Le 10 mars 2008, Issa Hayatou a célébré ses vingt ans à la présidence de la CAF. À 62 ans, le Camerounais n’a nullement l’intention d’abandonner son fauteuil. Et tient à rester en poste au-delà du Mondial 2010. Ce qui l’obligera à briguer un sixième mandat. En cas de réélection, le 11 février 2009 par l’assemblée générale qui se tiendra à Lagos (où il compte de solides soutiens), il sera président jusqu’en 2013 ! Il aura alors régné vingt-cinq ans. Pourtant, depuis l’assemblée de la CAF de janvier 2006, la délicate question de sa succession anime les coulisses de la maison. En parler n’est plus un sujet tabou. « Le chef d’État du football africain », comme le surnomment certains, ne fait plus peur à l’armée d’obligés qui l’entoure. Comme tous les « monarques républicains », le Camerounais est touché, même s’il le réfute, par l’inévitable usure du pouvoir. « À un an du Mondial 2010, ce n’est pas le moment pour lui de s’arrêter », tente de convaincre son entourage. Encore faudrait-il que son état de santé le lui permette. Depuis sa mauvaise chute à Athènes, en août 2004, le Camerounais souffre d’un genou. En janvier dernier, il a été hospitalisé pendant plusieurs jours à Accra
Mais le zèle des laudateurs ne fait plus l’unanimité. Beaucoup se demandent si « l’esprit vif » de Hayatou ne s’est pas, depuis mai 2002, quelque peu émoussé. Nombreux sont ceux qui pensent qu’il n’a plus de projet. Face aux problèmes que rencontre le football africain, Issa Hayatou n’oppose désormais qu’un fatalisme mou. Comme s’il s’accommodait des évolutions imposées par les nouvelles formes du foot-business et de la domination de l’Europe nantie sur l’Afrique. Comme s’il avait accepté la suprématie croissante de la Fifa. Comme s’il avait capitulé devant la situation du football africain plus que jamais coupé en deux avec, d’une part, une élite expatriée et, d’autre part, une masse de pratiquants vivotant sur le continent. S’il se pare d’un africanisme de façade pour défendre la périodicité biennale de la CAN, il s’est parfaitement adapté à la mondialisation de l’économie du ballon rond dont il récupère une partie non négligeable de la rente (40 millions à 50 millions de dollars en dépôt sur les comptes de la CAF, selon lui). Où sont donc passés les grands idéaux panafricains ? Qu’est devenue la CAF de Tessema ? Même si l’institution, à son époque, n’engrangeait pas les dollars par dizaines de millions, même si elle n’était pas non plus un modèle de rigueur administrative, au moins son président tenait un discours plein d’espoir.

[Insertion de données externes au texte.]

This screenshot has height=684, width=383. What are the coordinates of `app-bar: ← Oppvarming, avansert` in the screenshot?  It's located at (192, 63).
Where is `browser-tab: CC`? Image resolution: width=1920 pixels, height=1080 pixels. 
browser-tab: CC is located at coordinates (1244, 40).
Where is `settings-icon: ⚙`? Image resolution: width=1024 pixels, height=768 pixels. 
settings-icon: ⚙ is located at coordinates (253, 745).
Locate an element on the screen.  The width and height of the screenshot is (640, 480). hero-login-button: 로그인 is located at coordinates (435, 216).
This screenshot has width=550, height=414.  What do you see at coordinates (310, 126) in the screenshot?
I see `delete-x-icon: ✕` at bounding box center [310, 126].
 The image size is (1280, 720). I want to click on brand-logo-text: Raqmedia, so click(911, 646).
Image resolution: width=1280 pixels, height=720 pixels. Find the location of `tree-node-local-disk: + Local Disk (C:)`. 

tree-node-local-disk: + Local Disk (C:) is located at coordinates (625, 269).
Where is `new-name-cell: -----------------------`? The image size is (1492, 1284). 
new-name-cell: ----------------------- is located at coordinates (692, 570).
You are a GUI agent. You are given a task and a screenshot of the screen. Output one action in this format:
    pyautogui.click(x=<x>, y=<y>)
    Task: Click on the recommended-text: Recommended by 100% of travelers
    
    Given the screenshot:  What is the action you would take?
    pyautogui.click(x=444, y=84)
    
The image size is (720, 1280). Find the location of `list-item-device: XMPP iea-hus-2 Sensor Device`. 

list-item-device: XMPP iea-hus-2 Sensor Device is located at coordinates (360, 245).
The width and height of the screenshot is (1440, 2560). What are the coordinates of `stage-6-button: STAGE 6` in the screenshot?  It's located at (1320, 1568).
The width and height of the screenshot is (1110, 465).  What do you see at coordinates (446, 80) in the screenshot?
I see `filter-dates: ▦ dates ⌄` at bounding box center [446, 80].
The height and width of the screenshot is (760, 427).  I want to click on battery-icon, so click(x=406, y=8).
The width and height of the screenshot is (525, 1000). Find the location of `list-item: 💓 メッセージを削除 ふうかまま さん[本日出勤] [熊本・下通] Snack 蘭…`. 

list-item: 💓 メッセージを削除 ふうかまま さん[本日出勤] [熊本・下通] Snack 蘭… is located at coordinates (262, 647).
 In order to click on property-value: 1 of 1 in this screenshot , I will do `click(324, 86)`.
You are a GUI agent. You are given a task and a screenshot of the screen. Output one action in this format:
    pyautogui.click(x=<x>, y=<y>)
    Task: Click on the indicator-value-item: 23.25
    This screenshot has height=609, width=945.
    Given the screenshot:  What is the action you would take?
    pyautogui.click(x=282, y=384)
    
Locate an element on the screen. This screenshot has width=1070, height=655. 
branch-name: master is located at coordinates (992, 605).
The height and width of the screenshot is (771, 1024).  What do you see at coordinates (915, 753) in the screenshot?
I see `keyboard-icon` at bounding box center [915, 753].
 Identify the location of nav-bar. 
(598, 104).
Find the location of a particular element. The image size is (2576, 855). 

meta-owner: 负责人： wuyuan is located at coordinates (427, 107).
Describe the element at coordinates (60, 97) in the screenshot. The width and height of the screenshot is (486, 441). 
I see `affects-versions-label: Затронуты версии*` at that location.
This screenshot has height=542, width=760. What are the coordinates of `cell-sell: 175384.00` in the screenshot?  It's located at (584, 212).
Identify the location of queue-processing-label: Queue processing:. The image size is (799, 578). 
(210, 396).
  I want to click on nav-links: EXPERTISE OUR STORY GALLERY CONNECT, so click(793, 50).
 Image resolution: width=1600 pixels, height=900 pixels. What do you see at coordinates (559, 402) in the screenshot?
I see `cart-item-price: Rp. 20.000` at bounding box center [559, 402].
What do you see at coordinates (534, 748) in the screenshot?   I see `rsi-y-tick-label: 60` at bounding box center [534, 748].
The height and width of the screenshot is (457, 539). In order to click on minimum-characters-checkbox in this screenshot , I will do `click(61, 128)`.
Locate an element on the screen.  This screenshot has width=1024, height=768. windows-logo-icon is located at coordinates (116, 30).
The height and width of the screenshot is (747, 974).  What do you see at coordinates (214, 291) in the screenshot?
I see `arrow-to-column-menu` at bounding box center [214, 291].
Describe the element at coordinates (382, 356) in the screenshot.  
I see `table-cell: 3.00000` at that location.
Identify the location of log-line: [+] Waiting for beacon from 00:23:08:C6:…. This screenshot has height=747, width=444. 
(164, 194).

* Farah Addo a été, en juillet 2004, suspendu pour dix ans par la Fifa pour « détournement et appropriation partielle de fonds » destinés à la fédération somalienne. Amadou Diakité ne fait plus partie du comité exécutif de la Fifa depuis mai 2007. Il préside la commission des arbitres de la CAF. Ismaël Bhamjee, impliqué dans une affaire de vente illicite de billets lors du Mondial 2006, a démissionné de toutes ses fonctions à la Fifa et à la CAF.